**WHAT NEEDS TO BE DONE:** Every line from the one containing "Image resolution: width=792" through the end of the data is to be copied exactly, and nothing outside that range.

**EXTRACTED INFORMATION:**
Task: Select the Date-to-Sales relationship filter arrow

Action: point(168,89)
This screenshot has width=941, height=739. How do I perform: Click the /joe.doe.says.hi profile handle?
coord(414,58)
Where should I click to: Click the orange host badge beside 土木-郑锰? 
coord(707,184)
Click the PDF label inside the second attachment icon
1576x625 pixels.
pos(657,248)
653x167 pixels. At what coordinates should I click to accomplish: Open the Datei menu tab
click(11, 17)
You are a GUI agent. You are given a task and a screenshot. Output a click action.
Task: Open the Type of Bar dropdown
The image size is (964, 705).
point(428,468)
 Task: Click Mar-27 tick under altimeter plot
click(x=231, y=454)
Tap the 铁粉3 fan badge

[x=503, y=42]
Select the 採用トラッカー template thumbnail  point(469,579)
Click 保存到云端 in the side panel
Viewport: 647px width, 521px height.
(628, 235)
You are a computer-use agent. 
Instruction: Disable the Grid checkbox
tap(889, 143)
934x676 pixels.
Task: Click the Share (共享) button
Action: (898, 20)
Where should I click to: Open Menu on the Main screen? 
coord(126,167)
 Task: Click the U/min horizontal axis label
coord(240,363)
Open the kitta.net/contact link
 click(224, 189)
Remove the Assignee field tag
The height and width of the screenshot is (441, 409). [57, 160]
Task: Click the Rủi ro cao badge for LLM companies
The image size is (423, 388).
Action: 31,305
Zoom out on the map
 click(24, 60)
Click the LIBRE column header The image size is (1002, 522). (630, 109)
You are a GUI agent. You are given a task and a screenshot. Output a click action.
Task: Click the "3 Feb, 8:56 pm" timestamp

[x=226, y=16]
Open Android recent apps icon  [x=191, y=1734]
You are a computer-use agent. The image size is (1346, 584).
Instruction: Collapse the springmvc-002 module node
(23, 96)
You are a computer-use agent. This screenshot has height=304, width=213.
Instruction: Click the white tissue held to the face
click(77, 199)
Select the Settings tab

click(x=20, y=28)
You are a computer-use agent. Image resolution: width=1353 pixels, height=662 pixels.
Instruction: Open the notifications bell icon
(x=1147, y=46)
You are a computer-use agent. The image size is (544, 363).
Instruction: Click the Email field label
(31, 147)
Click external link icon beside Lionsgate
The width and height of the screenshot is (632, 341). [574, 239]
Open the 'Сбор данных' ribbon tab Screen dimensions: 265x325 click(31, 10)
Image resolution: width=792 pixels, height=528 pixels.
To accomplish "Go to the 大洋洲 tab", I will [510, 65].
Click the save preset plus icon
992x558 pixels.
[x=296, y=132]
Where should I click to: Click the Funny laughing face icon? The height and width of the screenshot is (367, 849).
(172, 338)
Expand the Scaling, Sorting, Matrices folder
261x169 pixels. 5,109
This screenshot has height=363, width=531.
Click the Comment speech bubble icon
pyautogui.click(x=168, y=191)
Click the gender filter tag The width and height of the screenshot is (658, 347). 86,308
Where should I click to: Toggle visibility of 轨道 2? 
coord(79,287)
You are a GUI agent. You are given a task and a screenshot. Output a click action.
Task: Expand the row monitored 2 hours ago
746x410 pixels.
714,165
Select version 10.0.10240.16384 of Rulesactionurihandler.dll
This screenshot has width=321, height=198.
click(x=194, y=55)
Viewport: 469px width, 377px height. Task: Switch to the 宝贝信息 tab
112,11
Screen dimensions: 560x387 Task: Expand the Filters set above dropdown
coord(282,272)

**TASK ANSWER:**
Image resolution: width=792 pixels, height=528 pixels.
To accomplish "Go to the 大洋洲 tab", I will [510, 65].
Click the save preset plus icon
992x558 pixels.
[x=296, y=132]
Where should I click to: Click the Funny laughing face icon? The height and width of the screenshot is (367, 849).
(172, 338)
Expand the Scaling, Sorting, Matrices folder
261x169 pixels. 5,109
This screenshot has height=363, width=531.
Click the Comment speech bubble icon
pyautogui.click(x=168, y=191)
Click the gender filter tag The width and height of the screenshot is (658, 347). 86,308
Where should I click to: Toggle visibility of 轨道 2? 
coord(79,287)
You are a GUI agent. You are given a task and a screenshot. Output a click action.
Task: Expand the row monitored 2 hours ago
746x410 pixels.
714,165
Select version 10.0.10240.16384 of Rulesactionurihandler.dll
This screenshot has width=321, height=198.
click(x=194, y=55)
Viewport: 469px width, 377px height. Task: Switch to the 宝贝信息 tab
112,11
Screen dimensions: 560x387 Task: Expand the Filters set above dropdown
coord(282,272)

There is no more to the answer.